Labour leadership race: Candidates clash over business as Kendall urges party to back “wealth creation”
The four candidates in the race to succeed Ed Miliband as leader of the Labour party have clashed over the party's relationship with business in the first televised debate.
Andy Burnham, the favourite in the race, said that Labour had to be the party that helped "everyone get on in life".
Asked if a budget surplus was the most important thing for the government, Burnham said getting a "growing economy, decent jobs and strong public services" was a greater priority.
Read more: George Osborne to mandate budget surplus in the "good times" – but when was the last budget surplus?
He criticised a "chancer of a chancellor" for putting "politics over economics", although admitting that Labour "did let the deficit get too high in the middle of the last decade".
Meanwhile, Yvette Cooper told the audience in Nuneaton – a swing constituency in which Labour lost – that she "want[ed] to work with business to create the high-tech jobs of the future".
Read more: How the Labour leadership race is stacking up
Liz Kendall challenged Jeremy Corbyn’s view that Osborne's austerity measures were wrong, after the left-wing candidate asked the audience why so many people were begging on the streets.
Corbyn also criticised Tony Blair's legacy, saying his New Labour government led to the "promotion of markets rather than a planned economy, so we ended up with a greater sense of deregulation than we should have had".
She said the party could not tackle inequality and other issues unless the UK had a strong economy.

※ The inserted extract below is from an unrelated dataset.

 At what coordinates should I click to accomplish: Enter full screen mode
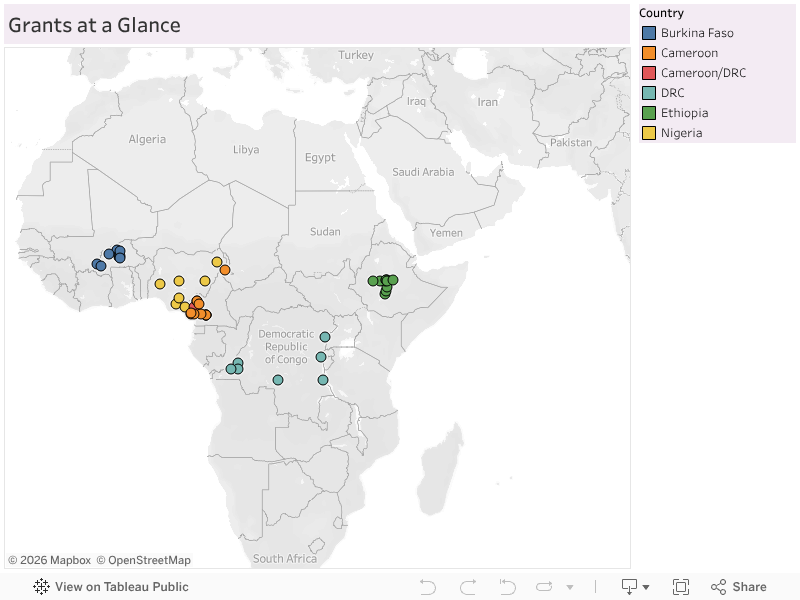coord(681,587)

In response to Corbyn, she said:
I don’t agree with Jeremy on this. People didn’t trust us on the economy or with their taxes. I believe in strong public finances because unless we balance the books, live within our means and get the deficit and debt down, we can’t do all the things we are passionate about – like tackling inequality or homelessness.
We have to back businesses. We should be supporting people who bust a gut to set something up and work hard and create money.